The gap between the expansion joints of the flyover has developed into a hazard for two and three wheeler riders using the flyover on a daily basis. Pic/Nimesh Dave
However, this will affect commuters who use the flyover on a daily basis, as the traffic on the south bound stretch of the arterial WEH between the Thakur Complex flyover in Kandivli and Dahisar, might witness bumper to bumper traffic jams in the coming weeks.
The traffic police, along with MSRDC and PWD officials inspected the flyover yesterday. Since Thursday night, the PWD has started temporary repair work, during which it will temporarily fix a metal sheet to cover the gap between the expansion joints. But, in the coming weeks, the bridge might be partly closed for traffic and heavily vehicles would be completely banned on it.

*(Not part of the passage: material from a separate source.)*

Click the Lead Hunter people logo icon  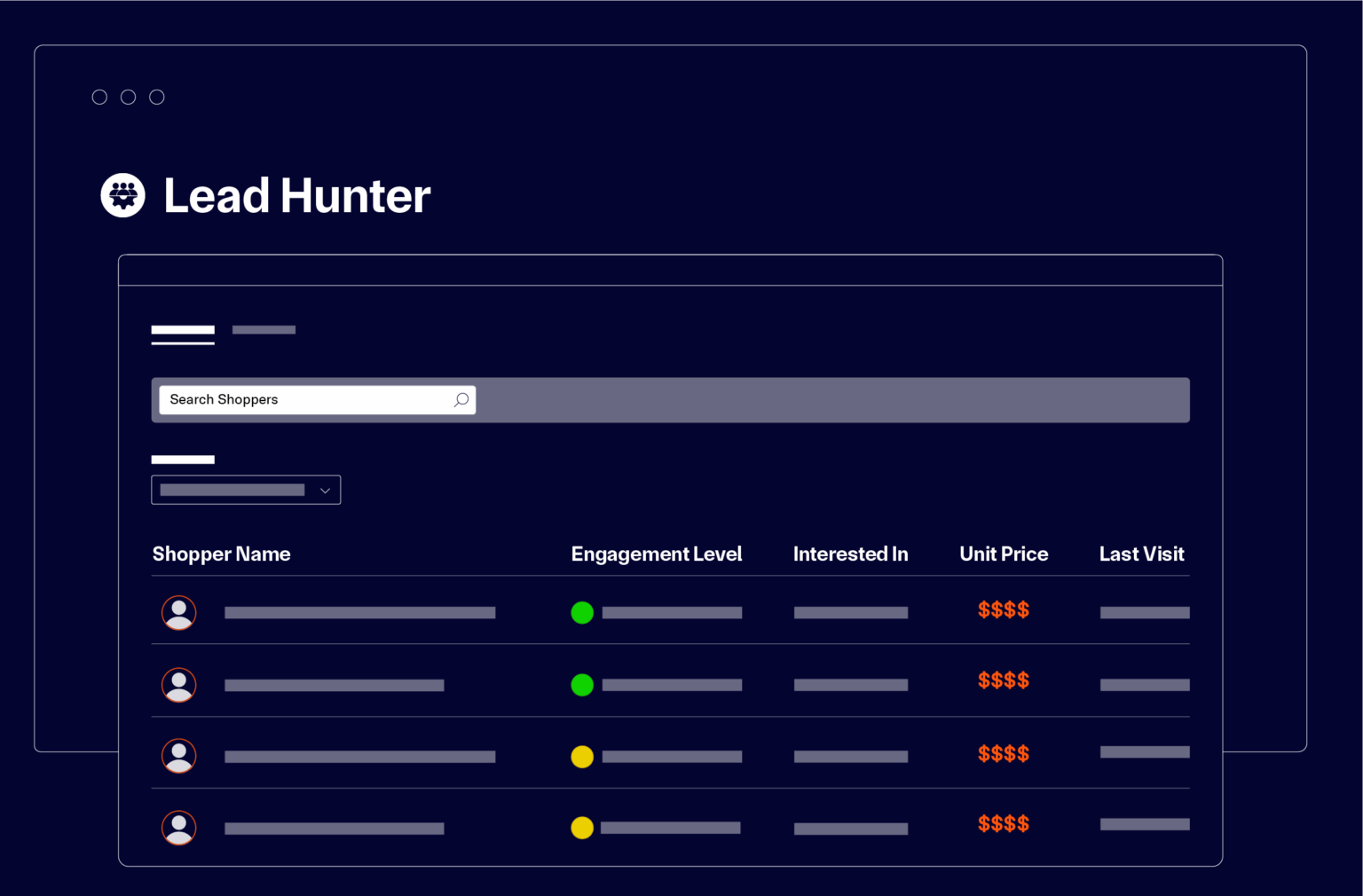coord(122,195)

Speaking to mid-day, PWD Engineer SS Deshmukh who is also in charge of WEH, said, “We have visited the flyover, and it has been observed that the expansion joints are in a bad condition. They require permanent repairs, which the contractor will do as the bridge is in the defect liability period. We have already informed the traffic police department and have sought permission to partly close the flyover for a period of two weeks. Once we get the NOC from them, the repair work will start.”
Heavy vehicles banned
However, it will take at least two or three weeks for getting the permission from the traffic police, since they will have to prepare a plan for managing the heavy traffic movement that takes places via WEH in the morning and evening peak hours.

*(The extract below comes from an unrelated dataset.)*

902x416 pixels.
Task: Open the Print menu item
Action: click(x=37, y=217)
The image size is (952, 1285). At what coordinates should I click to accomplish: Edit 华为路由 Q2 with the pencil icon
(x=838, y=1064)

“We have kept a target of completing the repair work in two weeks’ time, from the day we get the permission. We have plans to partly close the flyover once the actual work begins. One of the lanes would remain operational for light motor vehicles, but entry to heavy vehicles would be completely banned,” added Deshmukh.
A source from PWD told mid-day that the material required for repairing the flyover would come from outside Maharashtra and it would reach Mumbai in two–three weeks.